3. Somehow or other, volunteering to sit in on the UW's Joint West Campus Area Committee on behalf of my neighborhood association led to a role in founding a neighborhood walking group. This has led me to meter my pedestrianism. I fear that I will prove to be well shy of 10,000 daily steps in my normal weekday activities. From the computer alcove in the house to work and back, I barely managed 2000 steps on the pedometer. The problem: it's 58 steps roundtrip from the office to the coffee pot/water cooler, 75 steps to circumnavigate the floor, and ~250 to my parking space (taking the elevator; ~350 via the stairs). I drink, as it turns out, somewhat less coffee than I'd have guessed. (In contrast, a round trip from home to the edge of Vilas Park at the Edgewood Park and Pleasure Drive is ~5500 steps.) Meanwhile, it's back to the gym...

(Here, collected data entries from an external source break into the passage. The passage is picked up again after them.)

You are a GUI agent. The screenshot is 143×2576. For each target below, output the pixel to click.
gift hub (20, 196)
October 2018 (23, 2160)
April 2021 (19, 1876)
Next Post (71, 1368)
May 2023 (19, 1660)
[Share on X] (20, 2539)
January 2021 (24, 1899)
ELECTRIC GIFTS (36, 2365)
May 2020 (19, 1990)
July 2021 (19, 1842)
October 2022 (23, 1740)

4. Pecuniary incentives matter. My health plan has a program whereby they offer up to a $200 rebate of health club fees to members who regularly use the facilities, structured as $100 for each consecutive six months with at least ten visits per month. Missing a month resets the count. This has raised the watercooler conversation topic of whether the program offers a real incentive for increased gym attendance, or simply rewards people who would go anyway. (I would note that, to the extent it reveals some healthy behavior information, in principle it could be worth up to $200/year to the health plan.) At least for me, this makes the marginal cash value of certain visits high enough that it kept my nose to the grindstone through, e.g., Julia's newborn stage.
Anyway, I hit the six month mark a couple months ago, and was waiting for my $100 (having previously collected $200 at another facility), and waiting, and waiting. I looked at the fine print, which suggested that $200 might be the maximum total, rather than maximum annual, benefit. Logged April trips: 0.
The April check arrived in the mail on the 29th. Planned May trips: at least 10.
5. For the lexicon: Googlation. That's the act of translating a text from English (or another source language) to a target language and back, using an machine translator such as Google's, which hours long and forms hours of the fun (*). Oscar creats some Googlation art from the words "the Bush Administration" at the Columnist Manifesto, in the latest example of why his blog deserves one hundred times its average daily traffic.
(*) That's "which makes for hours and hours of fun," translated from English to German and back to English, using Google's translator.